The other amazing thing is the inability to think ahead. He compromised his CIA director and the House Intelligence Committee Chairman. Neither will be able to credibly lead any type of investigation on the Russian connections now. Having one person make a Loretta Lynch type fuck up is one thing...but having three (including Sessions)? Jeez.

Bill Kristol was on Axelrod's podcast a few days ago and made a great point similar to this: Trump has not internalized yet that he is the President of the United States. Rather than complaining on Twitter about leaks from the FBI, CIA, et al., he doesn't even think to meet with Comey and Pompeo and get them to crackdown. Instead, his first response is to hire another outside billionaire to investigate the entire intelligence community while he castigates thousands of civil and foreign services employees publicly as being akin to Nazi Germany.

In the long run, it's probably a good thing Trump doesn't really understand the depth of his power (yet), but still.
 
Just like that every hope is gone.

https://twitter.com/JohnJHarwood/status/836249701666160640

House GOP intel chair says no evidence either Trump or Clinton campaign contacted Russian govt last year: "we can't just go on witch hunt"

House GOP Intel chief Nunes on reports of Trump/Russia contacts: "I've been told by many folks there's nothing there"

https://twitter.com/JohnJHarwood/status/836250156349677568

Its been clear for weeks that any meaningful investigation will come from the Senate not the House.
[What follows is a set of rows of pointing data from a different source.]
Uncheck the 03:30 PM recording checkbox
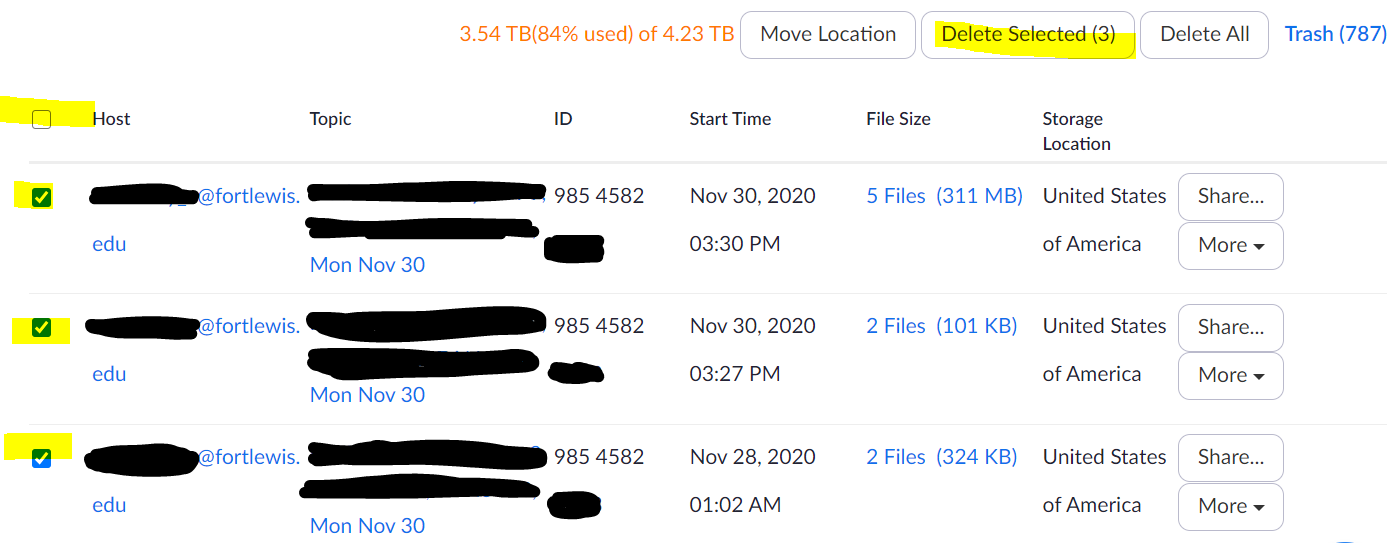Viewport: 1389px width, 543px height. coord(41,197)
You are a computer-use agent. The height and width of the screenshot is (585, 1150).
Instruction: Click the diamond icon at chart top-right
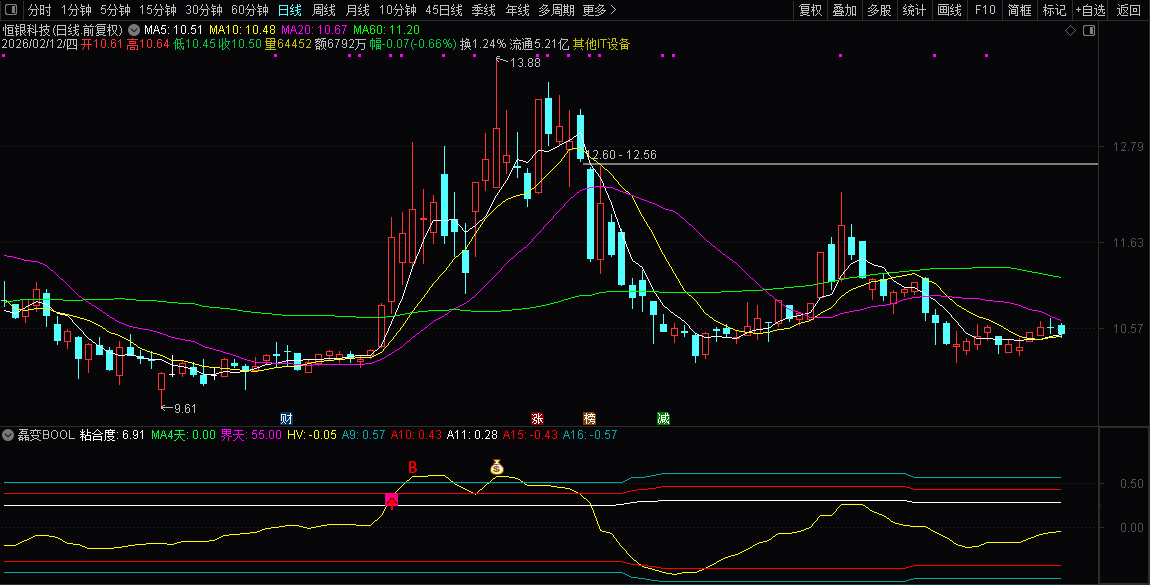pos(1070,31)
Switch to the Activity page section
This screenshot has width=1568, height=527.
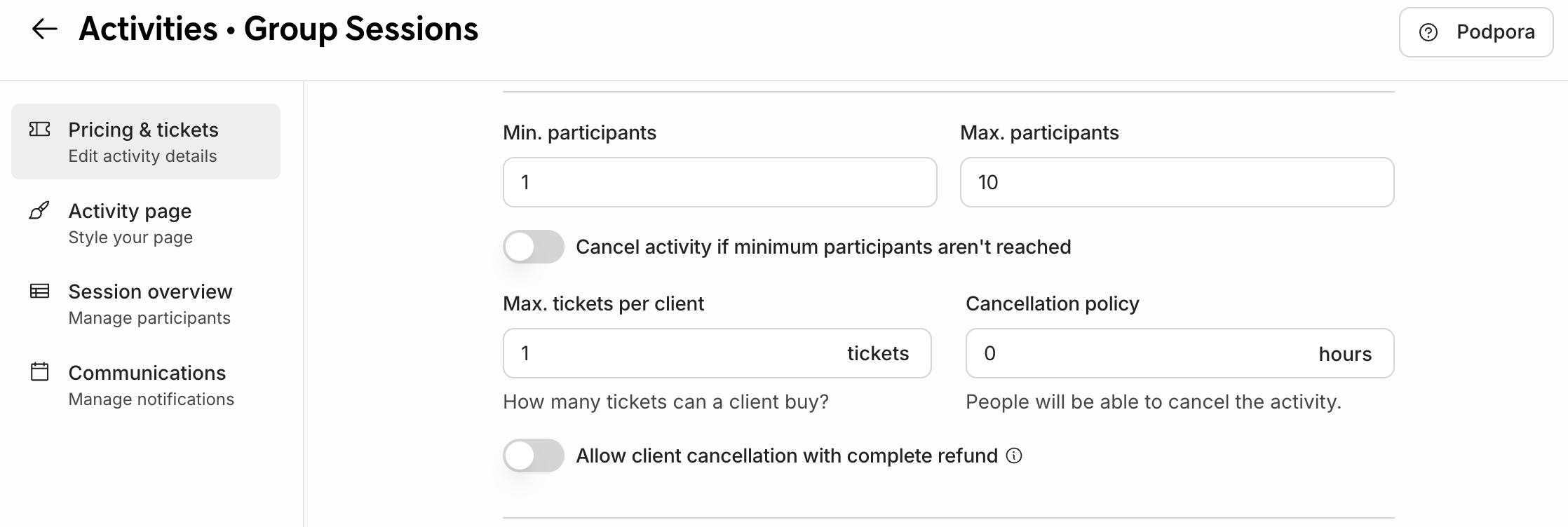[x=130, y=223]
This doesn't really change anything.
 
Just like that every hope is gone.

https://twitter.com/JohnJHarwood/status/836249701666160640

House GOP intel chair says no evidence either Trump or Clinton campaign contacted Russian govt last year: "we can't just go on witch hunt"

House GOP Intel chief Nunes on reports of Trump/Russia contacts: "I've been told by many folks there's nothing there"

https://twitter.com/JohnJHarwood/status/836250156349677568

Do these guys have anything to do with the IC? I imagine they'd still continue it.
 
Bill Kristol was on Axelrod's podcast a few days ago and made a great point similar to this: Trump has not internalized yet that he is the President of the United States. Rather than complaining on Twitter about leaks from the FBI, CIA, et al., he doesn't even think to meet with Comey and Pompeo and get them to crackdown. Instead, his first response is to hire another outside billionaire to investigate the entire intelligence community while he castigates thousands of civil and foreign services employees publicly as being akin to Nazi Germany.

In the long run, it's probably a good thing Trump doesn't really understand the depth of his power (yet), but still.

Yup. It's a glaring flaw. I've never been on the impeachment bandwagon BUT...if you get this guy in court under oath he WILL commit perjury. Everything about his personality demands he lie, repeatedly.
 

sc0la

Unconfirmed Member
Sounds like a stimulus for an economy near full employment. Hmm wonder what could go wrong 🤔
Naw they'll just cut social spending and cut "wasteful" rounding errors out of the federal budget. (Arts, public broadcasting, science)
 
I think the cross over in those two is very significant to be fair, so eliminating one doesn't save the others (it's guns, God and country after all). I also think that even if the democrats do drop gun control, it won't matter - the single issue voters don't trust them on it, and have become so embedded in that cultur and rhetoric they won't ever shift.

I mean, the proposals the democrats put forward after the shootings under Obama have massive cross party support, and yet all failed in congress due to opposition from the right and the NRA, and they didn't pay a penalty for that at all.
A lot of the old constituent bases in the working class are much more pro gun than the city voters, it's why I think Murphy would be a bad 2020 candidate even though he's young and reasonably progressive.